Sony's confirmation that PlayStation disc production ends in 2028 triggered immediate backlash from physical media advocates. The company justifies the decision with data: digital sales represent nearly 80 percent of PS5 game revenue. Still, the announcement landed hard alongside news that PS3 and PS Vita digital storefronts close next month.

The moves expose a hard truth about modern gaming. Players don't own games anymore. They license access to titles on specific platforms controlled by corporations that can revoke that access at will. When Sony shuts down legacy storefronts, players lose the ability to redownload purchases. Discs, by contrast, remain playable indefinitely if the hardware survives.

This sparked the internet's predictable defense of physical media. Collectors and preservation advocates point out that digital-only futures create dead games when servers shut down. Games permanently disappear. No library survives. Digital ownership is contingent on corporate infrastructure that vanishes without warning.

The timing stings because it accelerates a trend already underway. Microsoft's Xbox Series S launched without a disc drive. Nintendo's Switch lineup skews digital. Steam's dominance normalized game libraries tied to a single account and service. Publishers have spent years training players to accept downloads over ownership.

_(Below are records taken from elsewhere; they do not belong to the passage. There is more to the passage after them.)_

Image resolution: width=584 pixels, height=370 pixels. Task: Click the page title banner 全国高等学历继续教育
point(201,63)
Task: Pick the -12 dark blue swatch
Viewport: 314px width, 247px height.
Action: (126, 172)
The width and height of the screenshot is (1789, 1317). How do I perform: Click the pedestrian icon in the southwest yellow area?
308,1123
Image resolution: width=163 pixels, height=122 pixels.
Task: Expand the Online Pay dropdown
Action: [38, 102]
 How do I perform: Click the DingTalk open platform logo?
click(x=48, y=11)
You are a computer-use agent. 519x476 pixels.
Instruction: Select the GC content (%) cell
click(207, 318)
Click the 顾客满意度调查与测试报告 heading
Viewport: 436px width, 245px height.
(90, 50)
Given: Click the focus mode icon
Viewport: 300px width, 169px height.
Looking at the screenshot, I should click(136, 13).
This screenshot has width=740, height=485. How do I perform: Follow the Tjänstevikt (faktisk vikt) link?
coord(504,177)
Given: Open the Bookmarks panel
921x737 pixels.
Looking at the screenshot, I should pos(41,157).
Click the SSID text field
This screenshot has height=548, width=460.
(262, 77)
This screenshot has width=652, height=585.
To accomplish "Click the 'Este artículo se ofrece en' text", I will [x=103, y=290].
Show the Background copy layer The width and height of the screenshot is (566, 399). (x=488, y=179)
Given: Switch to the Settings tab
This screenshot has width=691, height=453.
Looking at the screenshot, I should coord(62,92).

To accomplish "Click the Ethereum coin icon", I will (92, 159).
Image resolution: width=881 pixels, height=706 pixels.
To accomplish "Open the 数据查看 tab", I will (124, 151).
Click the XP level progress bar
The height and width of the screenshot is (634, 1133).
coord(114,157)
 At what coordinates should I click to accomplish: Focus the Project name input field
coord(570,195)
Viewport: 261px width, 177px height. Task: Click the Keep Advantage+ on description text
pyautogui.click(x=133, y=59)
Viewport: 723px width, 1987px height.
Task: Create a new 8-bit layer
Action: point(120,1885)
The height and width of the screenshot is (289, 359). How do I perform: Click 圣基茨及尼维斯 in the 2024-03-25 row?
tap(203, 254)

Yet Sony's timeline matters. 2028 feels distant until you realize disc manufacturing doesn't halt overnight. The deadline signals the company's long-term commitment to full digitalization across PlayStation. It removes the safety valve. Anyone wanting physical PS5 games has roughly three years to build their collection before production stops.

The announcement also highlights preservation concerns that the industry ignores. Video game history depends on physical media and emulation. Digital-only ecosystems create archival gaps. Future historians studying 21st-century gaming will find missing titles, lost digital storefronts, and abandoned servers.